§ Work request
All of the entries need to be set down exactly as they read.

(Saved data entries)
☆ ☆ ☆ ☆ ☆

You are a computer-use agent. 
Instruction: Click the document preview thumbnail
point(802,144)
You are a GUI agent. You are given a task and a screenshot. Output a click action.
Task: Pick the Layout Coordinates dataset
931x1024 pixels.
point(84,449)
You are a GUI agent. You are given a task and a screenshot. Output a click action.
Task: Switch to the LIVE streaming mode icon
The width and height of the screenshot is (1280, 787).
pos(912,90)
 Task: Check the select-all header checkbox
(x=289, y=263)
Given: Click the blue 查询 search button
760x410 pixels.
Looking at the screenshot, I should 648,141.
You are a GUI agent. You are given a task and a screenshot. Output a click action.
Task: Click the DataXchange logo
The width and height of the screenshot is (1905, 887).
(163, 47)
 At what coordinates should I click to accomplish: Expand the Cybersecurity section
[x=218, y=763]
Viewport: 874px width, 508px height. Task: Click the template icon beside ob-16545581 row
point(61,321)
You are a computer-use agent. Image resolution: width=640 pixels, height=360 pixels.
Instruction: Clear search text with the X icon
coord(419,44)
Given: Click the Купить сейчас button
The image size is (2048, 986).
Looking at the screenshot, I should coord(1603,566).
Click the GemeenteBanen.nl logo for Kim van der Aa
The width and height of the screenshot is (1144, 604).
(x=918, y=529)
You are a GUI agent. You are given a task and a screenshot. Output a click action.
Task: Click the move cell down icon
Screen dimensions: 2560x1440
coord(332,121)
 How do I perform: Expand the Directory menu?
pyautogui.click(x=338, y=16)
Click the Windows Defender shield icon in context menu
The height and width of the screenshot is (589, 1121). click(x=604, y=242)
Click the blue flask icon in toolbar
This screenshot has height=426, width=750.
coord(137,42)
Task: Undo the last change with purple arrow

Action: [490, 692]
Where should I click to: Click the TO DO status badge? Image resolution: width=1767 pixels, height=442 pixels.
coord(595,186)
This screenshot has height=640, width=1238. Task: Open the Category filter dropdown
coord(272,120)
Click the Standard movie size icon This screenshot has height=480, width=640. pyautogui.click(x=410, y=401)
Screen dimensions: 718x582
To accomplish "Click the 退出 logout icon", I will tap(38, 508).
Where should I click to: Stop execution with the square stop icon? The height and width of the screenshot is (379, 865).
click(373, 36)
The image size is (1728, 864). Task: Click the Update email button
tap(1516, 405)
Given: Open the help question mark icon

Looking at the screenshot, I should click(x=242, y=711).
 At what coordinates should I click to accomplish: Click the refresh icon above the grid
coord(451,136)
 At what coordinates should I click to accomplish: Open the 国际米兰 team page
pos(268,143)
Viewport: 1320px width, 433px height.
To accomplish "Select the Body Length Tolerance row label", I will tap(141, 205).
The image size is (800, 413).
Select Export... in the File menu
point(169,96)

☆ ☆ ☆ ☆ ☆

§ Answer box
You are a computer-use agent. 
Instruction: Click the document preview thumbnail
point(802,144)
You are a GUI agent. You are given a task and a screenshot. Output a click action.
Task: Pick the Layout Coordinates dataset
931x1024 pixels.
point(84,449)
You are a GUI agent. You are given a task and a screenshot. Output a click action.
Task: Switch to the LIVE streaming mode icon
The width and height of the screenshot is (1280, 787).
pos(912,90)
 Task: Check the select-all header checkbox
(x=289, y=263)
Given: Click the blue 查询 search button
760x410 pixels.
Looking at the screenshot, I should 648,141.
You are a GUI agent. You are given a task and a screenshot. Output a click action.
Task: Click the DataXchange logo
The width and height of the screenshot is (1905, 887).
(163, 47)
 At what coordinates should I click to accomplish: Expand the Cybersecurity section
[x=218, y=763]
Viewport: 874px width, 508px height. Task: Click the template icon beside ob-16545581 row
point(61,321)
You are a computer-use agent. Image resolution: width=640 pixels, height=360 pixels.
Instruction: Clear search text with the X icon
coord(419,44)
Given: Click the Купить сейчас button
The image size is (2048, 986).
Looking at the screenshot, I should coord(1603,566).
Click the GemeenteBanen.nl logo for Kim van der Aa
The width and height of the screenshot is (1144, 604).
(x=918, y=529)
You are a GUI agent. You are given a task and a screenshot. Output a click action.
Task: Click the move cell down icon
Screen dimensions: 2560x1440
coord(332,121)
 How do I perform: Expand the Directory menu?
pyautogui.click(x=338, y=16)
Click the Windows Defender shield icon in context menu
The height and width of the screenshot is (589, 1121). click(x=604, y=242)
Click the blue flask icon in toolbar
This screenshot has height=426, width=750.
coord(137,42)
Task: Undo the last change with purple arrow

Action: [490, 692]
Where should I click to: Click the TO DO status badge? Image resolution: width=1767 pixels, height=442 pixels.
coord(595,186)
This screenshot has height=640, width=1238. Task: Open the Category filter dropdown
coord(272,120)
Click the Standard movie size icon This screenshot has height=480, width=640. pyautogui.click(x=410, y=401)
Screen dimensions: 718x582
To accomplish "Click the 退出 logout icon", I will tap(38, 508).
Where should I click to: Stop execution with the square stop icon? The height and width of the screenshot is (379, 865).
click(373, 36)
The image size is (1728, 864). Task: Click the Update email button
tap(1516, 405)
Given: Open the help question mark icon

Looking at the screenshot, I should click(x=242, y=711).
 At what coordinates should I click to accomplish: Click the refresh icon above the grid
coord(451,136)
 At what coordinates should I click to accomplish: Open the 国际米兰 team page
pos(268,143)
Viewport: 1320px width, 433px height.
To accomplish "Select the Body Length Tolerance row label", I will tap(141, 205).
The image size is (800, 413).
Select Export... in the File menu
point(169,96)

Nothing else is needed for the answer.